We launched new forums in March 2019—join us there. In a hurry for help with your website? Get Help Now!
    • 5699
    • 46 Posts
    computersolutions.cn Reply #31, 15 years, 3 months ago
    I’ve commented out that line and its all ok - now my UTF8 characters work

    Offending line: $alias = preg_replace(’/[^\.%A-Za-z0-9 _-]/’, ’’, $alias);

    Next time, I’ll check the code first before pulling hair out!
    Chinese is now working for me!

    Eg - http://www.citrixtrainingseries.com/cn/Locations/北京.html

    Don’t see how to login or register in the bug ticket section, so can one of you add this as a Bug.
    Probably could go into Bug 874, as its more or less related.
      • 9130
      • 171 Posts
      I’d just like to confirm this bug, I tried using aliases in Hebrew a few days ago and had similar results.
        • 3749
        • 24,544 Posts
        Good catch. The login link is at the upper right. The "Signup" link is below the login button. It would help a lot if you could identify the file and line number. I think this bug also exists in Revolution. I couldn’t paste your alias in Revo successfully.
          Did I help you? Buy me a beer
          Get my Book: MODX:The Official Guide
          MODX info for everyone: http://bobsguides.com/modx.html
          My MODX Extras
          Bob's Guides is now hosted at A2 MODX Hosting
          • 5699
          • 46 Posts
          computersolutions.cn Reply #34, 15 years, 3 months ago
          @Bobray, sorry, not seeing that at all for the signup.

          http://modxcms.com/bugs/

          Just see login, no signup. My forum login isn’t working for that.

          I’ve already said the filename in the above post, but I’ll repeat again -

          Modx 0.963

          Line 707* in manager/processors/save_content.processor.php
          In stripalias()

          Line - $alias = preg_replace(’/[^\.%A-Za-z0-9 _-]/’, ’’, $alias); // strip non-alphanumeric characters

          *I may be 1 or 2 line numbers off, I added/removed debug code at various points in the code to find out where things b0rked, before I saw the obvious answer!

          Regards,

          Lawrence.
            • 27305
            • 173 Posts
            I had issues with the utf-8 and upgrading modx, the problem as far as I could detect was me using phpmysql, never backup the database with this, do it yourself on the server. I have now stopped using phpmysql gui.
              I made my first site with modx
              ------------------------
              Shopping blog
              Sky+ HD
            • Sorry, somehow I missed the part about just the alias being affected. The strip alias function does this intentionally. What needs to happen is this behavior needs to be moved into a plugin and then custom transliteration can be performed there rather than in the core.

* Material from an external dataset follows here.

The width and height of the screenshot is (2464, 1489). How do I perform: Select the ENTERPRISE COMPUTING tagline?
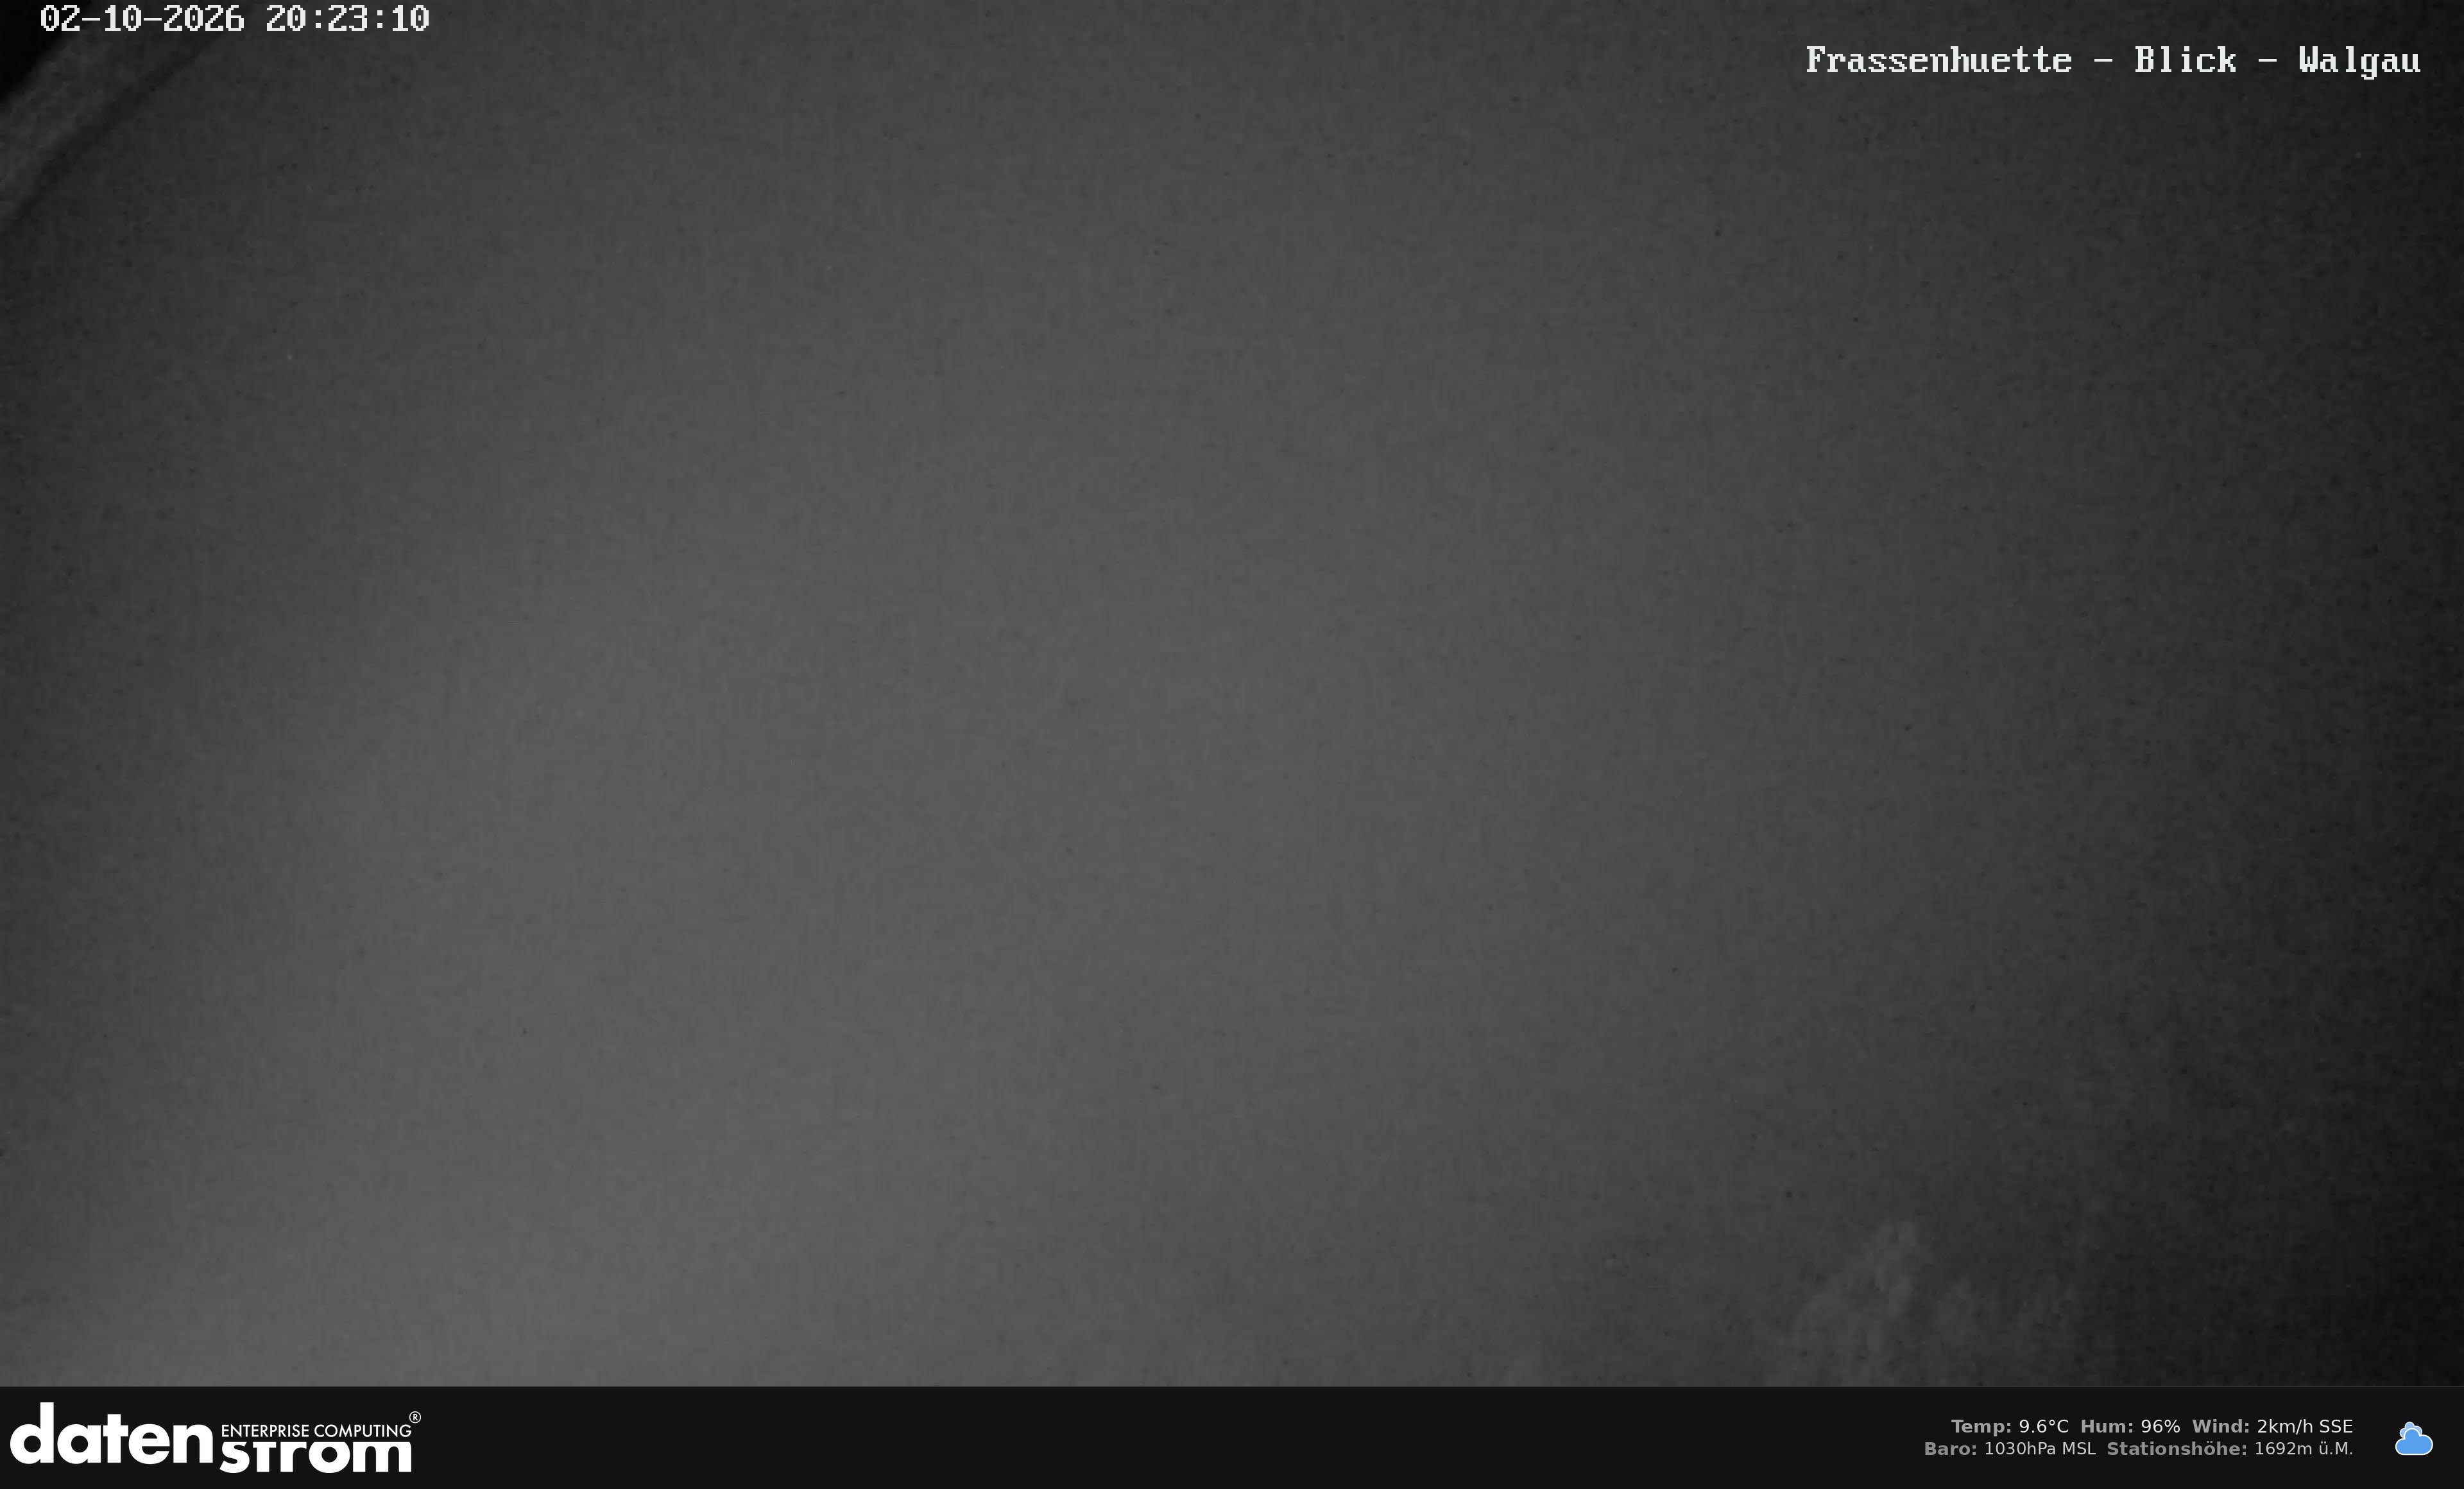pos(315,1430)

The core should only enforce not using characters that are illegal in URLs. Some work has already been done on this but it needs to be finalized and applied; I’ll prioritize this work for inclusion in Evolution 1.0 and Revolution 2.0 releases.
                • 3749
                • 24,544 Posts
                Quote from: computersolutions.cn at Feb 15, 2009, 08:19 AM

                @Bobray, sorry, not seeing that at all for the signup.

                http://modxcms.com/bugs/


                Ah . . . The "bugs & requests" link at the uppr right of this page is supposed to take you to:

                http://svn.modxcms.com/jira/
                  Did I help you? Buy me a beer
                  Get my Book: MODX:The Official Guide
                  MODX info for everyone: http://bobsguides.com/modx.html
                  My MODX Extras
                  Bob's Guides is now hosted at A2 MODX Hosting
                  • 5699
                  • 46 Posts
                  computersolutions.cn Reply #38, 15 years, 2 months ago
                  @OpenGeek -

                  Should we not be re-encoding UTF8 non Ascii into its url encoded state then, as opposed to filtering out completely?

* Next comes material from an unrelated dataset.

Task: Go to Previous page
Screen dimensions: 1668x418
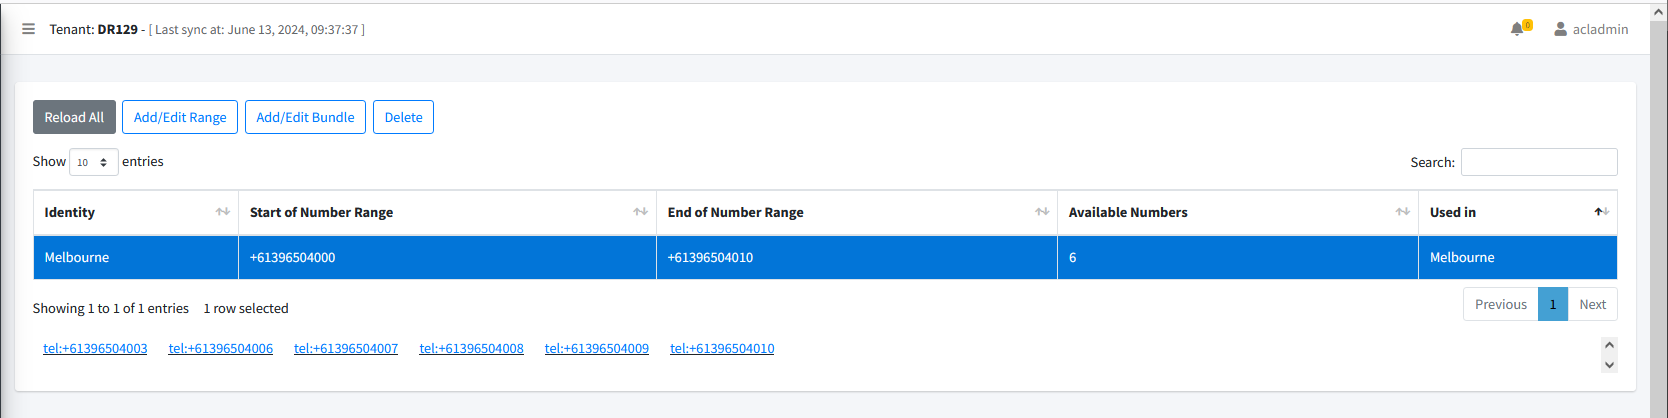Action: click(1500, 304)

                  Take a look here for some discussion on this.

                  http://www.gooli.org/blog/unicode-and-permalinks/



                  • I think you are confusing yourself a little, UTF-8 does not equal Unicode, but is one way of representing Unicode that is backwards compatible with ASCII. The filtering you are talking about is called transliteration, and depending on your language, how (or even if) it is performed needs to be different. Thus, IMO, we need cultural specific plugins to handle the transliteration, with a default that simply makes sure no illegal characters are used in the url (i.e. to use Unicode characters in the URL you would have to install a plugin to allow it, and one of those could simply be responsible for url_encoding rather than transliteration).
                      • 5699
                      • 46 Posts
                      computersolutions.cn Reply #40, 15 years, 2 months ago
                      @OpenGeek - as far as I read things, I think i’m correct (although the answer is wrong (different solution below) to remove the line, but I had the right reasons!)

                      Also, to clarify: the filtering I’m talking about is this filtering:
                      $alias = preg_replace(’/[^\.%A-Za-z0-9 _-]/’, ’’, $alias); // strip non-alphanumeric characters

                      Explanation, and my possible solution below:

                      [tt]RFC3986 defines the syntax for URLs (actually URIs, but that’s a moot point) explicitly and states which characters are allowed in a URL. This includes little more than English letters and numbers from the lower half of the ASCII chart.[/tt]

                      That leads me to believe legal URI’s can only use valid characters (which the line I commented out filters for).

                      To solve this, we would need to encode the characters percent encoding (again see the page I linked to).

                      Excerpted:

                      [tt] GET /wiki/%D7%A2%D7%9E%D7%95%D7%93_%D7%A8%D7%90%D7%A9%D7%99 HTTP/1.1
                      Host: he.wikipedia.org

                      In order to understand what this percent encoding means, you need to know a bit about Unicode. Basically, the Unicode URL is encoded in UTF8 and each byte of the UTF8-encoded string is encoded using percent encoding. The browser apparently recognized this specific encoding scheme (which isn’t documented anywhere I could fine) and displays nice internationalized URLs for the user.[/tt]

                      This is both a valid URI as far as the RFC’s, and passes the UTF8 through unmangled.

                      Further reference here also - http://en.wikipedia.org/wiki/Percent-encoding

                      Again, relevant bits excerpted:
                      [tt]
                      The generic URI syntax mandates that new URI schemes that provide for the representation of character data in a URI must, in effect, represent characters from the unreserved set without translation, and should convert all other characters to bytes according to UTF-8, and then percent-encode those values. This requirement was introduced in January 2005 with the publication of RFC 3986. URI schemes introduced before this date are not affected.[/tt]

                      Having read this, then we should simply be doing this.
                      Checking if the string is UTF-8
                      If it is, then converting the UTF8 text into % encoding, this should just be a matter of adding a

                      $alias=rawurlencode ($alias); to the previous line.  Then the A-Z filter would be irrelevant, and B unecessary.

                      Thoughts?

                      The basic concepts and what I’ve explained are also available at the W3C site here -
                      http://www.w3.org/International/articles/idn-and-iri/